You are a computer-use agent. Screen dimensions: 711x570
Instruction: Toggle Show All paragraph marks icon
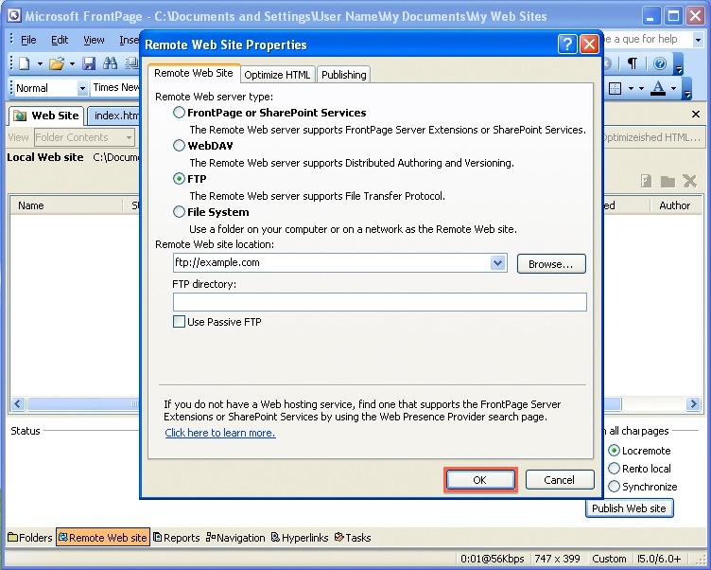633,63
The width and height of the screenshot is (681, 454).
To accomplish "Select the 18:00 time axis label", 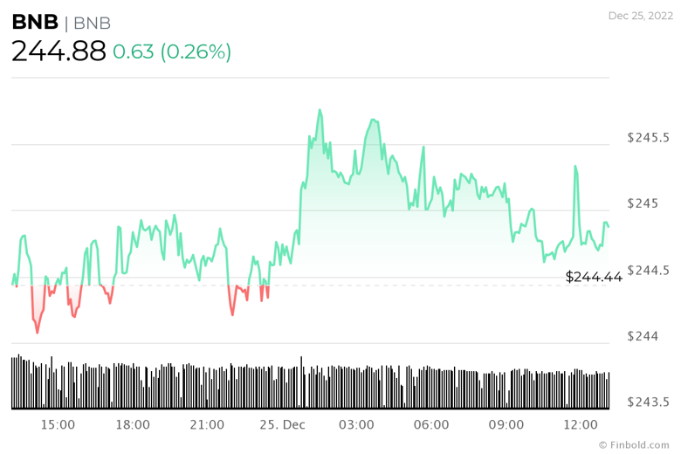I will pos(133,424).
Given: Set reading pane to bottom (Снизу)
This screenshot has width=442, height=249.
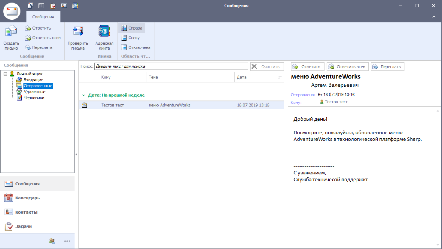Looking at the screenshot, I should click(x=130, y=38).
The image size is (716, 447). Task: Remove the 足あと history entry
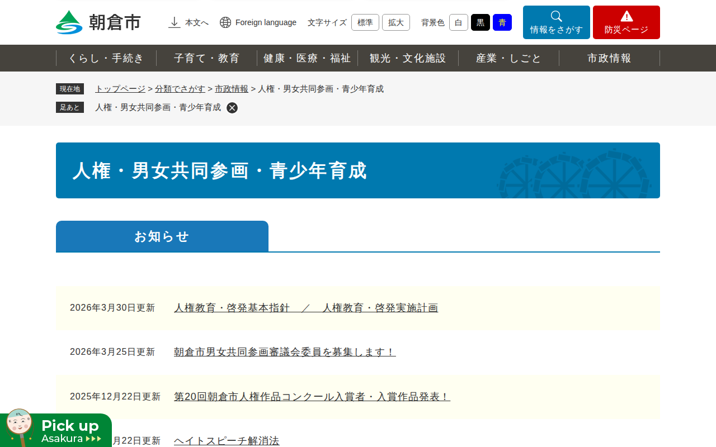[232, 108]
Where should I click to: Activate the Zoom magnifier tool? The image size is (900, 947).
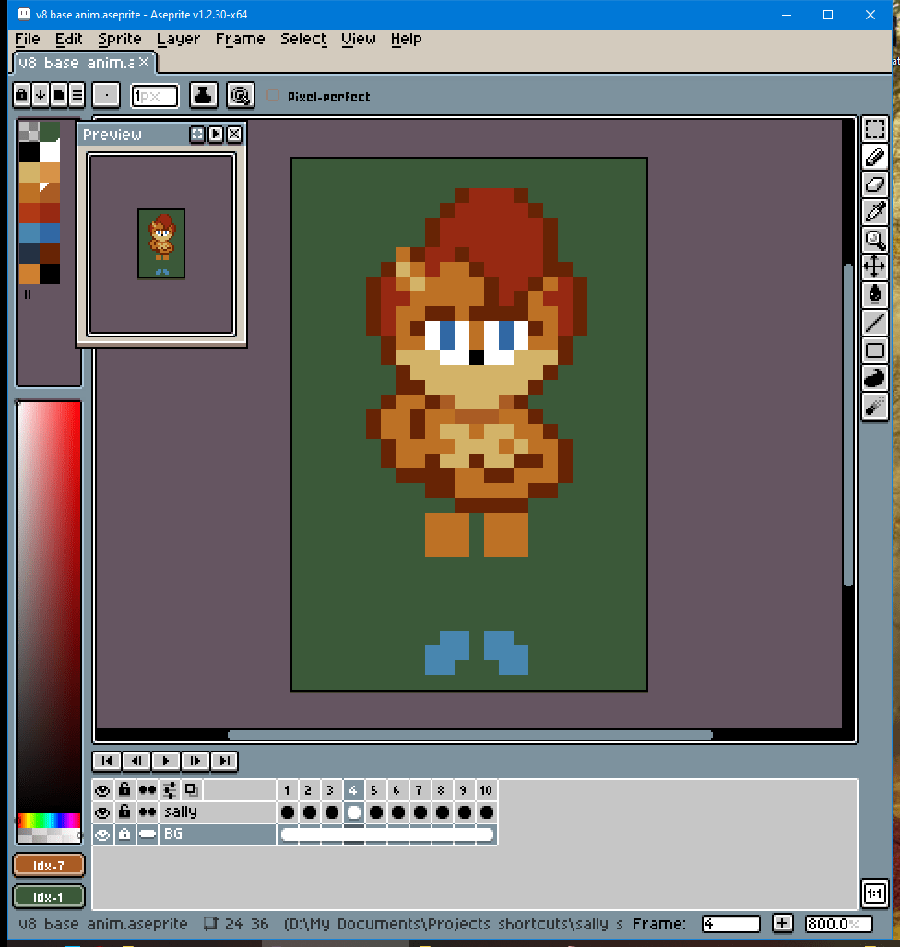[874, 240]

━━━━━━━━━━━━━━━━━━━━

**Exercise directions**
From the line that includes "Given: Set reading pane to bottom (Снизу)" on down to the last line of the entries above, set down each line exactly, leaving out the pictures.

**Reply**
Given: Set reading pane to bottom (Снизу)
This screenshot has width=442, height=249.
Looking at the screenshot, I should click(x=130, y=38).
The image size is (716, 447). Task: Remove the 足あと history entry
[232, 108]
Where should I click to: Activate the Zoom magnifier tool? The image size is (900, 947).
[874, 240]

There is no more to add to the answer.